What are the latest findings in optimising therapy for elderly patients?

For older patients the optimisation is coming from the use of novel agent based combinations, especially bortezomib and lenalidomide based combinations but using bortezomib, for example, in a weekly schedule because we know that for elderly patients the weekly administration of bortezomib resulted in a significant reduction of the adverse events but the continuous treatment is able to maintain the efficacy. Concerning lenalidomide, always in elderly patients it would be combined with low dose dexamethasone. High dose dexamethasone in elderly patients resulted in very, very toxic. The safety formulation of bortezomib, again, is another important way to optimise the treatment of elderly myeloma patients.

What are the leading agents to be used in combination therapy?

I think that the leaders, the key players, in the treatment armamentarium of our myeloma patients are proteasome inhibitors, bortezomib, and the novel proteasome inhibitors, carfilzomib and MLN9708, and immunomodulatory drugs, lenalidomide and pomalidomide, that is the new immunomodulatory drugs. And of course we have novel agents that are coming, more experimental drugs such as monoclonal antibodies, elotuzumab and daratumumab, and probably other novel agents that will be incorporated in the future to the treatment of myeloma patients.

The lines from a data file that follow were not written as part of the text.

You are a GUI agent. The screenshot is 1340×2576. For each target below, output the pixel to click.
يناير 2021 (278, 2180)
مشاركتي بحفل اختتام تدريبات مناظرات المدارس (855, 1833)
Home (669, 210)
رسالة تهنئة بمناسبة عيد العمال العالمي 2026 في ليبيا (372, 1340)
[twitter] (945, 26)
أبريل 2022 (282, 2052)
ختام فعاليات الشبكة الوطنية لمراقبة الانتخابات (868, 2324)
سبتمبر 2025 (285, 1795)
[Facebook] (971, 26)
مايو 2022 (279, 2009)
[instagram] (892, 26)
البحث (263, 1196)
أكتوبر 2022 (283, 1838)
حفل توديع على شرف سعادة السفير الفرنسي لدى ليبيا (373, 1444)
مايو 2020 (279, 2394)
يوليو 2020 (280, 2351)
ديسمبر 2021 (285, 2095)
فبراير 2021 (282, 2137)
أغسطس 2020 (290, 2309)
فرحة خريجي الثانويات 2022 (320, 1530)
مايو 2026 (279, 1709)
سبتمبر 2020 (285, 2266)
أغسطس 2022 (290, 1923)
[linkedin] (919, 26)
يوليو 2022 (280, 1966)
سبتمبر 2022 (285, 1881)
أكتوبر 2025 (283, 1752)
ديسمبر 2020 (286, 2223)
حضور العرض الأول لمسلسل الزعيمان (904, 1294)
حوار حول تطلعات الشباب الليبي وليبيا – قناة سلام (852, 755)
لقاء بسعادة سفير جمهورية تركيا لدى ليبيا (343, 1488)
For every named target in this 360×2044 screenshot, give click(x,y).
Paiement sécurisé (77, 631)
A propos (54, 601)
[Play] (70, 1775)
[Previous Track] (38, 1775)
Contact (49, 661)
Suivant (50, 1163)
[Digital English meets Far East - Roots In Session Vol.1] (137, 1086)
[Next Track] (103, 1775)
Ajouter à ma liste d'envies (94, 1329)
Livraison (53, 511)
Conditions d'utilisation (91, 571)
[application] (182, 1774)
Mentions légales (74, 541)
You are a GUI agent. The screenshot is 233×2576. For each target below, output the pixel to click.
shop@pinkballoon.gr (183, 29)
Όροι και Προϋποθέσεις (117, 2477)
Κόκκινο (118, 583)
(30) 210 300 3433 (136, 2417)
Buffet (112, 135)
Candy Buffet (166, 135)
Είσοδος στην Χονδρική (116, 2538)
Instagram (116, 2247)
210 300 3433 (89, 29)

What is the take home message for the physician?

Fortunately we have on our hands a large amount of novel drugs, most of them are now in clinical trials but probably in the near future we will have the opportunity to have, in the clinical practice, significant amounts of novel agents that could contribute to optimise the treatment of myeloma patients because we will have the opportunity to choose different drugs with a different mechanism of action at different times of the evolution of the disease.

What are your recommendations for the ever improving treatment of multiple myeloma?

The first important message is to include patients into clinical trials if it’s possible because it’s the only way to complete the correct knowledge of these novel agents and it’s the correct way for these drugs to be incorporated into clinical practice in the future. So this is the first important message and the second important message is that the combination of novel agents that we have now currently approved, bortezomib and lenalidomide, corticosteroids, alkylating agents, can clearly contribute to improve the outcome of our myeloma patients.